People who use a busy section of Willamette Boulevard in North Portland will be safer by the end of this month (if all goes according to plan). It’s an improvement we waited seven years for and it happened in just a few days, all thanks to smart and quick action by handful of volunteers who care deeply about the safety of our streets.
The astounding speed of the progress we just witnessed on Willamette is just the latest in a string of successes that can be tied directly to the actions of Portland’s considerable army of unpaid transportation reform activists.
The lineage of this DIY activism is a proud tradition in Portland and goes back far beyond my time on this beat; but it seems to be gaining steam of late due to a variety of factors — all of which were present on the Willamette Blvd effort.
Friends of Willamette Blvd effectively leveraged insider knowledge of both transportation and local politics, then mixed it with savvy use of the internet and social media to create a wave of support for their idea. Then they made sure that wave splashed directly on City Commissioner Dan Saltzman (he’s in charge of the Portland Bureau of Transportation). With the right tone and timing, this Friends group got exactly what they asked for.
Off the top of my head I can think of several other similar groups that have sprung up in the relatively recent past: We Are All Traffic, Active Right of Way, PDX Transformation, Bike Loud PDX, Better Block PDX, Portland Bus Lane Project, No More Freeways, and I know there are others I’m leaving out. Add to all these a myriad of neighborhood associations and slightly more formal, but still volunteer groups — and the nascent traffic safety group forming in north Portland as I type this (yes!) — and you begin to see a formidable flank in the battle for safe streets. They’re like the Army’s Active Guard Reserve, ready to spring into action on a moment’s notice.
These reserve troops are more capable and more important in Portland today than they’ve ever been for three main reasons.
The first one is the most obvious: The organizing and publishing power of social media has fundamentally changed the game for citizen activists in the past five years or so. It’s hard to imagine now, but when BikePortland started in 2005 Facebook was only a college thing (their News Feed didn’t even launch until 2006). Back then there was no central and highly-visibile place where Portlanders could publish thoughts about everyday bicycling issues. As individual and group social networks have strengthened exponentially in recent years, so too has people’s skill in using them. Mature social networks used by sophisticated users = impact. This new, new era of publishing (people used to think this blog was high-tech!) gives people an amazingly powerful outlet for activism. Combine these individual and group networks with the amplifying force of a well-established blog, and you can reach and influence a lot of people in a short amount of time.
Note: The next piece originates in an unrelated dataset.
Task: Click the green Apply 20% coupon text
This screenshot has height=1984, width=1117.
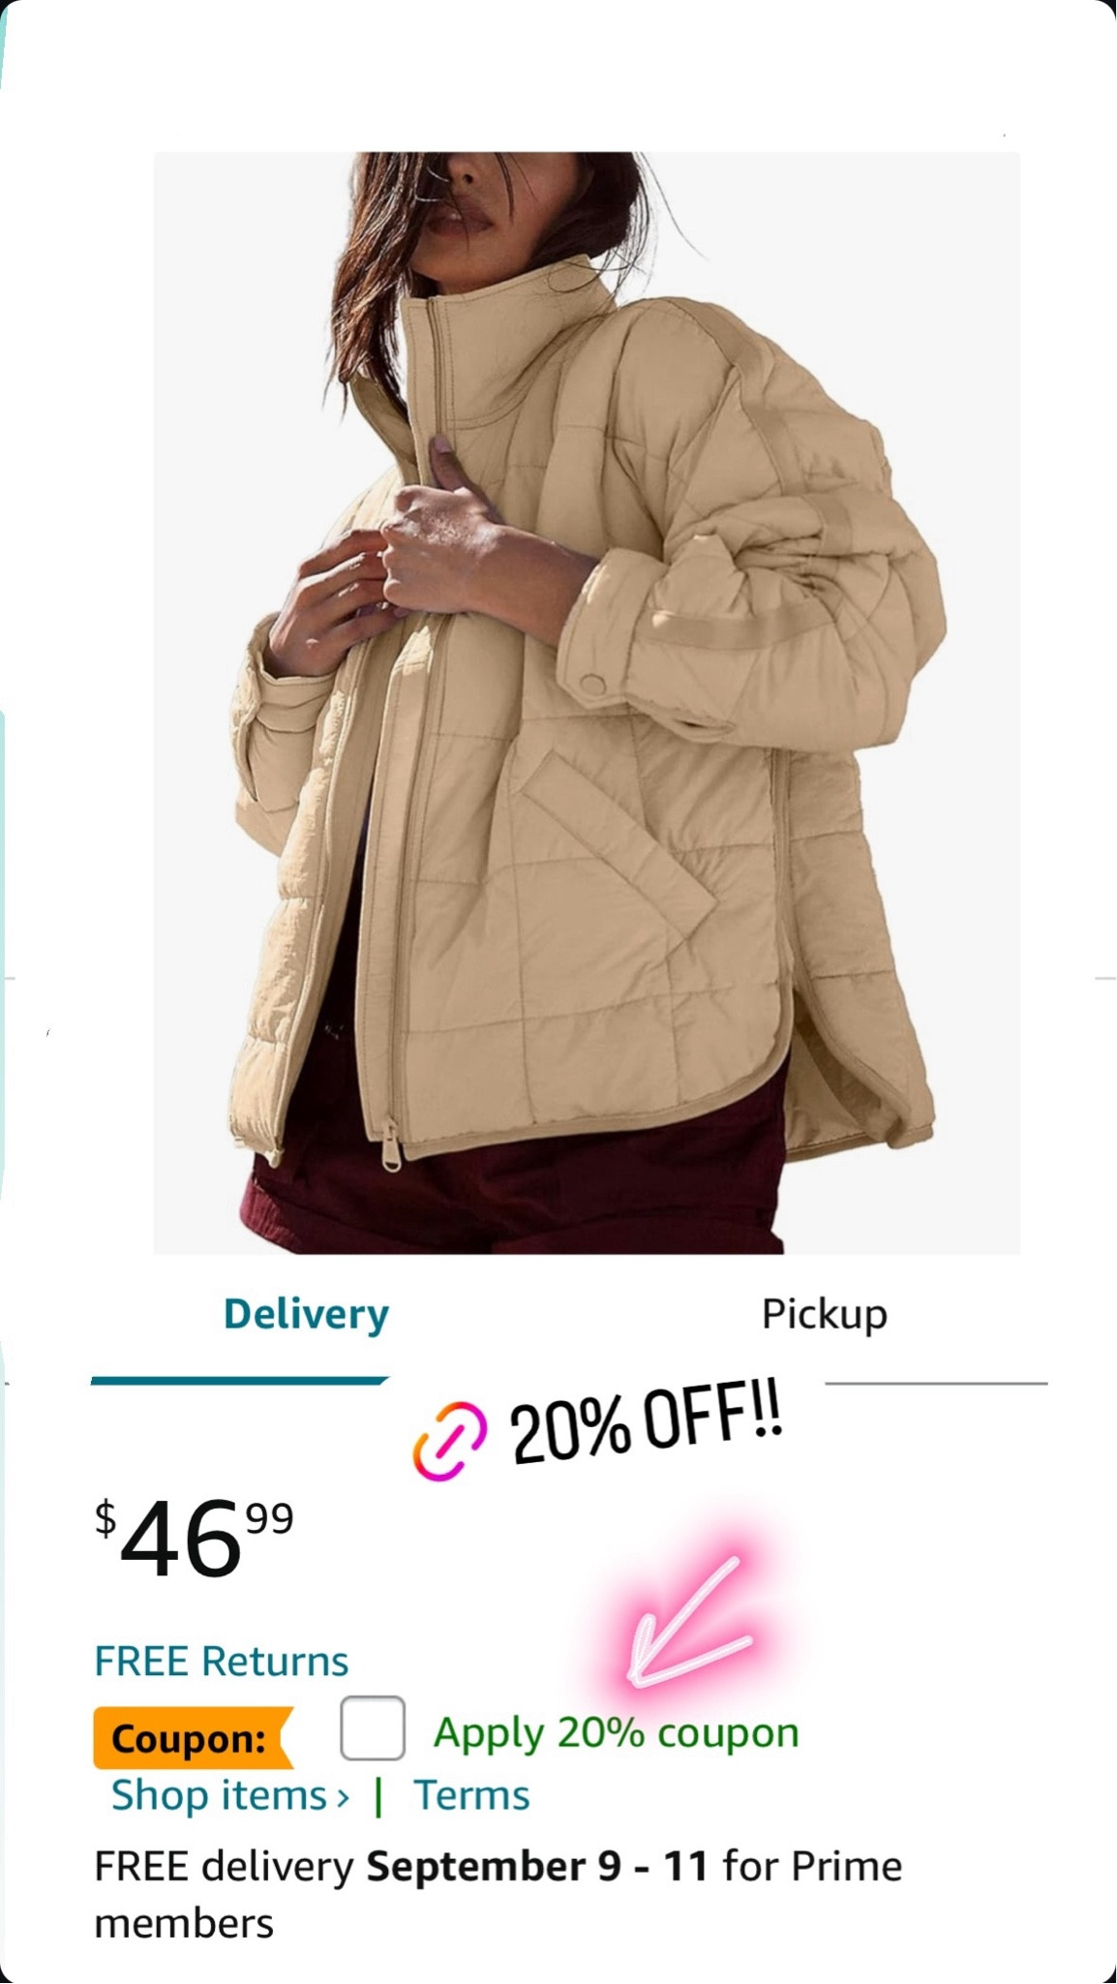Action: click(617, 1733)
The second reason citizen activism is thriving in Portland is related to the first one: the democratization of information. City and political staffers often lament that “everyone thinks they’re an expert.” Well, hate to break it to you, but these days, everyone sort of is an expert. Or at least, people are a lot smarter than many bureacrats, politicians, and media people give them credit for. Portland’s transportation reformers have a trove of data, reporting, studies, and other information right at their fingertips. And they’re not afraid to use it — and then share it with friends.
One of the founding principles of BikePortland is that smart citizens cannot be messed with by those in power. Armed with knowledge about the policies, people, and projects that shape this city, citizen activists can hit the ground running and make an impact quickly.
The last reason we’re seeing more of — and more impact from — these citizen groups, is because Portlanders are increasingly aware that no one else will do this work for them.
Portland has already gone from bad to good, transportation-wise. We were one of the first in the U.S. to do that and we’ve been patting ourselves on the back about it for decades. But the new era demands we go from good to great. And that has proven much more difficult. PBOT’s planning and project timelines are agonizingly long and people want to speed things up a bit — whether that means working within the system or going outside of it. The other factor is that the professional advocacy groups, like The Street Trust, have shown little interest in working on many of the smaller, local issues and projects that need attention. The lack of local engagement from The Street Trust is what inspired Bike Loud PDX, the group whose impressive work led to a major shift in how PBOT implements neighborhood greenways (among other things). The Street Trust has opted instead to focus on regional and statewide funding, lobbying and legislation, and their programmatic work like Safe Routes to School. That’s important stuff for sure, but they’ve left a ton of work on the table.
We’re all lucky there are so many smart and engaged Portlanders willing to pick that work up and move it forward.
So, what’s the next project we should do? What streets need our attention? Who wants to work together? Let’s go.